Sunday, December 4, 2011

Some thoughts on a very good Sunday

Two posts ago I talked about religion. The next day I visited a Unitarian Universalist church, and enjoyed the people and the message very much. Today was my third visit, and my first time hearing their minister speak. She was a little fidgety, which drove me nuts - she kept messing with her mike, her necklaces, her hair...I wanted to tie her hands behind her back. But...she was an excellent speaker. Her sermon had me thinking the whole time, which is the point of a sermon, right?

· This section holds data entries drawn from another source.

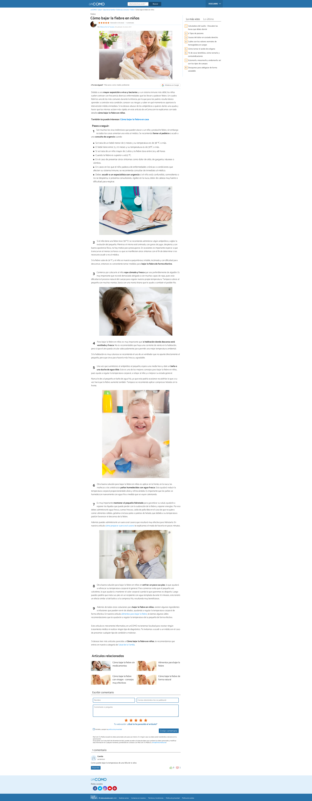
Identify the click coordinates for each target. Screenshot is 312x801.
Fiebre (132, 10)
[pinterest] (114, 788)
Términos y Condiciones (155, 798)
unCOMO (94, 10)
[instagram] (105, 788)
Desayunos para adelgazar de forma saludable (202, 69)
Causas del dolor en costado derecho (203, 37)
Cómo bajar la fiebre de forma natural (169, 678)
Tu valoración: (120, 724)
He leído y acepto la (108, 729)
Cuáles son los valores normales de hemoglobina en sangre (202, 43)
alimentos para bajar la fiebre (134, 614)
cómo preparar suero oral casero (119, 526)
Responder (95, 767)
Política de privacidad (173, 798)
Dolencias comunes (122, 10)
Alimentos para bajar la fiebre (169, 664)
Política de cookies (188, 798)
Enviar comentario (168, 731)
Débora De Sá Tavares (107, 27)
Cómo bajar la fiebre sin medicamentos (123, 664)
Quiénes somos (124, 798)
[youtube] (110, 788)
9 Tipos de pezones (196, 33)
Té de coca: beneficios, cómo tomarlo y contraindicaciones (203, 54)
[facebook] (95, 788)
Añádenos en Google (171, 85)
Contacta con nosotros (138, 798)
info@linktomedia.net (159, 742)
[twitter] (100, 788)
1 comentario (130, 23)
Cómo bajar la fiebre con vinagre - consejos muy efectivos (123, 680)
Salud (100, 10)
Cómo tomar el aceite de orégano (201, 49)
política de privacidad (115, 729)
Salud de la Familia (109, 10)
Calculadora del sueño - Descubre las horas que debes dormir (203, 27)
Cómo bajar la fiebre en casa (134, 119)
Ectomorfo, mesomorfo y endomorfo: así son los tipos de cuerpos (204, 62)
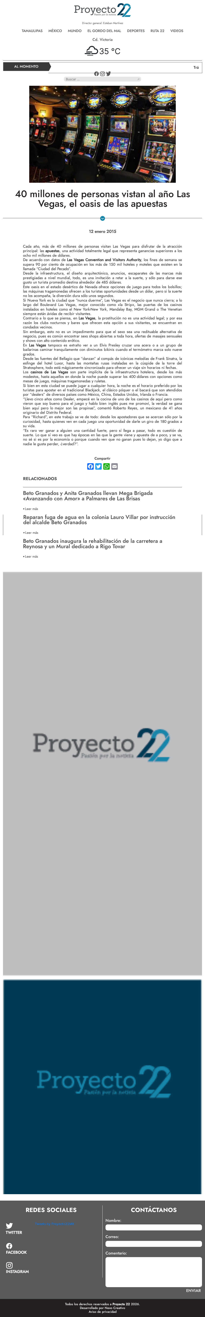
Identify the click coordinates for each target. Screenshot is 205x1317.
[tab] (17, 1229)
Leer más (31, 508)
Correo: (112, 1237)
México (55, 30)
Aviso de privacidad (103, 1311)
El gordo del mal (104, 30)
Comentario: (116, 1253)
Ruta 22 (157, 30)
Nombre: (113, 1220)
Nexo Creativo (115, 1308)
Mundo (74, 30)
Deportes (136, 30)
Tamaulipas (32, 30)
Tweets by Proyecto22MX (54, 1224)
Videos (176, 30)
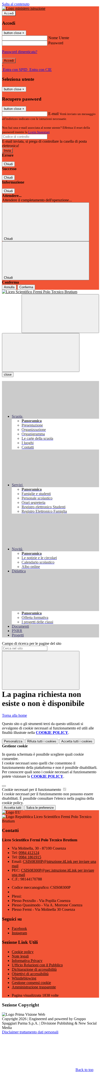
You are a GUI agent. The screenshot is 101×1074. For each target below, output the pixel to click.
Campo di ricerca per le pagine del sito (31, 643)
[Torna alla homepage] (50, 292)
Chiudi (8, 164)
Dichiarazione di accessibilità (34, 969)
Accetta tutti (76, 741)
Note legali (20, 956)
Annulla (9, 287)
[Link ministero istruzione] (23, 8)
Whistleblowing (24, 978)
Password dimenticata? (19, 52)
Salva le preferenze (40, 807)
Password (55, 43)
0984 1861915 (30, 857)
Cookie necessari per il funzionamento (32, 789)
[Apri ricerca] (60, 313)
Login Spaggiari (39, 132)
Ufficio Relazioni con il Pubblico (37, 965)
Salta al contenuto (15, 4)
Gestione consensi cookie (31, 983)
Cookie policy (23, 952)
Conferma (26, 287)
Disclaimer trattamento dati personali (30, 1032)
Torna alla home (14, 715)
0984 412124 (29, 853)
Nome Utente (58, 38)
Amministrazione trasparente (34, 987)
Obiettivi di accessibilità (30, 974)
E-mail (53, 114)
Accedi (9, 13)
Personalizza (13, 741)
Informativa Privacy (27, 961)
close (8, 374)
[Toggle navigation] (40, 352)
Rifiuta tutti (41, 741)
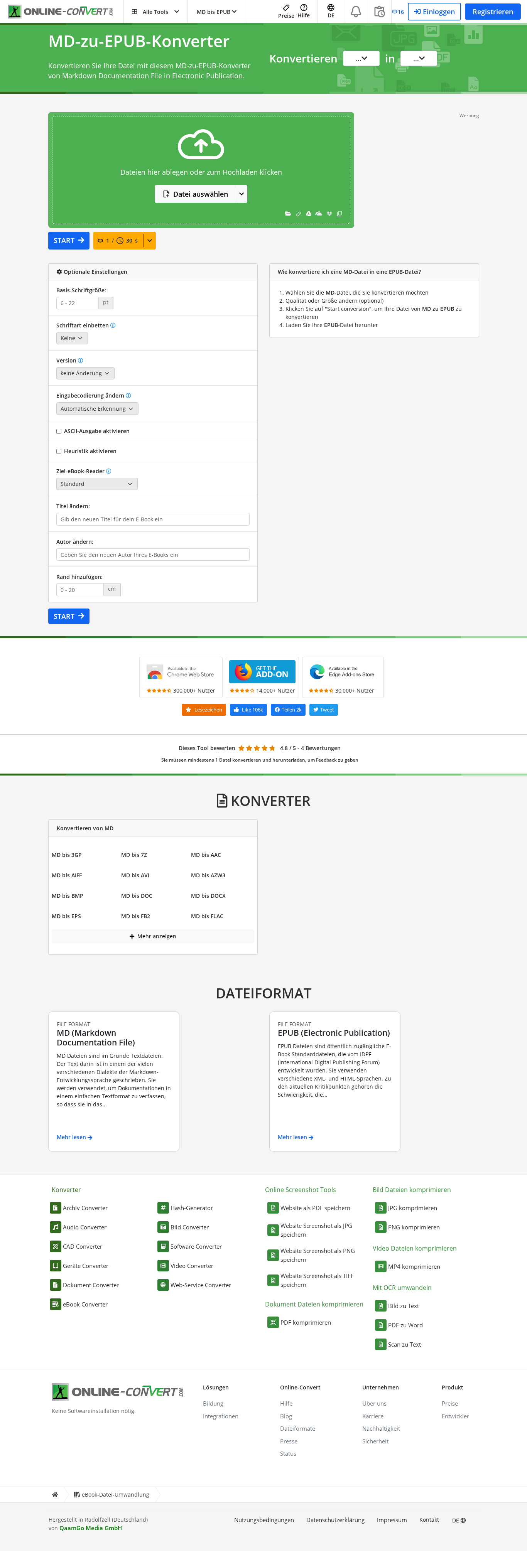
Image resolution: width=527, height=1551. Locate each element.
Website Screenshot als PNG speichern (317, 1255)
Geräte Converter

"Half the fun of travel is the esthetic of lostness." Ray Bradbury
She began her sermon with this quote. The gist was, when you travel in a place where you are foreign - whether you don't speak the language, or the customs are different, or even just stepping out of your comfort zone - you are reminded of the very hugeness of humanity, and your own smallness in the midst of that humanity. It reminds you that you are only one of many, and this being "lost" is a reminder that you are not the center of the universe. She asserted that if people were to travel and become "lost" more often, perhaps there would be less war, because while when we are "lost" we are reminded of how very different we all are, we are also reminded of how we are all the same in very essential ways.
I haven't traveled much. I like to think I would be a good traveler - I respect most people and their cultures, I like to make friends, and I am pretty flexible. I would like to travel more than I have. I began to think, though, about how very lost I feel in a crowd. Most people who know me think of me as a very gregarious, outgoing person. The word "shy" is a word almost nobody would connect with me, but that is only because those people probably met me when I knew someone else in the room. If there is another person around with whom I feel comfortable, I can relax and talk to an entire room of strangers, and walk out friends with most of them. I'm not saying I'm the coolest, nicest person on earth - but I am ridiculously friendly, and I'm interested in what you think. That being said, if I don't know anyone else, or if I know half the room, but not well enough to be comfortable, I will shrink into a corner, blush a lot, and not talk to a soul. I found myself doing this very thing last Sunday - my friend A went with me to church the first week, and this week, and both weeks I felt very comfortable, went up to people and talked to them, and enjoyed myself very much. Last week, however, I didn't know anyone there, and after a few minutes of awkward half-smiles at perfect strangers, I turned around under the ruse of examining the row of bookshelves in the room. Thank goodness for bookshelves. How many times have I been saved from dying away from embarrassment by the ability to peruse somone's bookshelves. And oftentimes, a shared interest will spark a conversation, which kills the reason I was poring over the shelves so intently in the first place.
Anyway, I never relaxed. I said hello and goodbye to a few people, and nobody was rude to me, but I was ready to leave right away last week. I felt "lost" in a room full of people who spoke the same language and had the same sort of culture. This is such a common feeling for me, and I wonder if it's this very thing that has perpetuated in me a very liberal mindset. I very rarely feel myself the center of the universe, because my own shyness makes me so very aware of the existence of the vast rest of humanity.
She also remarked upon the fact that criticizing someone else's accent is another way of making ourselves feel superior, and making the other person feel lost, and so I suppose I have to stop constantly correcting my brother-in-law's grammar. Which will, of course take all the fun out of our interactions.